Saturday, March 13, 2010
There are certain relationships that seem so perfect, so meant-to-be right, so love-at-first-sight, that you almost can’t believe it’s really happening to you. Everything just seems to fall right into place, and you walk around in a happy glow, so thrilled that life has given you such a winning hand.
Well, as they say, if it looks too good to be true, it probably is. You may remember my lovely new apartment, the one I just moved into on Feb. 1, the one where I was finally feeling settled after nearly two years of shuttling from one spot to another. It had seemed so serendipitous, the way we found each other — it was enough to make me believe in fate, or the universe looking out for me, or something.

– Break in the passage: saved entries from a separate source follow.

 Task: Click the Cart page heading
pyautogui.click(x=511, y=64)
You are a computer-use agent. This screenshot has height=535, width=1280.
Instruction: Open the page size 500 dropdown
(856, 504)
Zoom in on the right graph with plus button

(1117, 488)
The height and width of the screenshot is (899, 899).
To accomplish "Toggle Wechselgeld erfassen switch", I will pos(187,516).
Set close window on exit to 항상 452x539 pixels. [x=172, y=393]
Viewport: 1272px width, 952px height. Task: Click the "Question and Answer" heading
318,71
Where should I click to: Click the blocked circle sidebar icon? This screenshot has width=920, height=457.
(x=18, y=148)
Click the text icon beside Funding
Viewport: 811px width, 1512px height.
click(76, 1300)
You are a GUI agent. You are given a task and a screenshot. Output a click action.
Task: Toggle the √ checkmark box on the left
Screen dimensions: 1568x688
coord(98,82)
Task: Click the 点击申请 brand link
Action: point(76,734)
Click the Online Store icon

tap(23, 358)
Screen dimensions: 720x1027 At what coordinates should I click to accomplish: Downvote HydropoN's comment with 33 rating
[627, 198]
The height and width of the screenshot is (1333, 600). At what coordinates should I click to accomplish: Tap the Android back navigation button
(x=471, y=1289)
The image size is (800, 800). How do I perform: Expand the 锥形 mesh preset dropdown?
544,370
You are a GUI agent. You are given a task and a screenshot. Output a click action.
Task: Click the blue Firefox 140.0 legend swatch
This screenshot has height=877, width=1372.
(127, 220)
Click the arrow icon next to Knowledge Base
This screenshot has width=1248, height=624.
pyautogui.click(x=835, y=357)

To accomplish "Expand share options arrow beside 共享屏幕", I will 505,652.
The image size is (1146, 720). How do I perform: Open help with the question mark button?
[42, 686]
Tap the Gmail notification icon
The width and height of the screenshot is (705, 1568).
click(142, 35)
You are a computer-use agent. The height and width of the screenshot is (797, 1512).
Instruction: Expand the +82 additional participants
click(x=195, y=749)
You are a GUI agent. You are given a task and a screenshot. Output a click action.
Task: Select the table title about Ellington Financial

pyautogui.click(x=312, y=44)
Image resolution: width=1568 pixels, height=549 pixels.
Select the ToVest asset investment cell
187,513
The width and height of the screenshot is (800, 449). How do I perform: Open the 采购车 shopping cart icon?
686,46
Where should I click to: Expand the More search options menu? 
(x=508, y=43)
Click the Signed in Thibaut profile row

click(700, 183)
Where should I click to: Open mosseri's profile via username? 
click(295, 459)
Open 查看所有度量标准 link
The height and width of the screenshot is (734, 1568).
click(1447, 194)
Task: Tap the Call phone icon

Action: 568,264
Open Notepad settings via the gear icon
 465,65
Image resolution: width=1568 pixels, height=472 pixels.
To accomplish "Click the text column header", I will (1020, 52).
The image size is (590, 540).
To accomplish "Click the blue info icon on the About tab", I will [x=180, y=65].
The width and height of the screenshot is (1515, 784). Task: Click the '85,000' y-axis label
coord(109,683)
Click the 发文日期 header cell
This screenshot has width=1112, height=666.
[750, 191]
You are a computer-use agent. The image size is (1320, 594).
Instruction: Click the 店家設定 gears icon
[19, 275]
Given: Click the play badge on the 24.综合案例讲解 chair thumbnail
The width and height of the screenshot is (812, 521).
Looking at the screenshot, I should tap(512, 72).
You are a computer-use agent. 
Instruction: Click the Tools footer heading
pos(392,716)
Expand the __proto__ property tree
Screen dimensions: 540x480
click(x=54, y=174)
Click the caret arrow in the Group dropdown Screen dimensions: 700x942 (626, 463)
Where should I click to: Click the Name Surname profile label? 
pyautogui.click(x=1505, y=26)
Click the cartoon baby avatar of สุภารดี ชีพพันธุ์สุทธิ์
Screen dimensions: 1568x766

I’d loved the industrial feel of the apartment, with its lofty ceilings and huge metal-framed windows — it clearly had started life as a manufacturing space. The owners had taken care to create 54 quite nice apartments, with good kitchens and big bathrooms and great layouts. Unfortunately, in all the to-do of converting the building into rental apartments, no one seems to have taken a moment to officially convert the building from commercial to residential. And somehow, after years of tenants and leases and amenities and staff (and years of annual inspections by the Fire Department), the city apparently never noticed this minor detail, until this past Tuesday, when the Department of Buildings somehow got prompted to take a look at the situation, with the result that the building was shut down on the spot, and I and the rest of the tenants were given a couple hours to pack up some necessities and find a place to stay.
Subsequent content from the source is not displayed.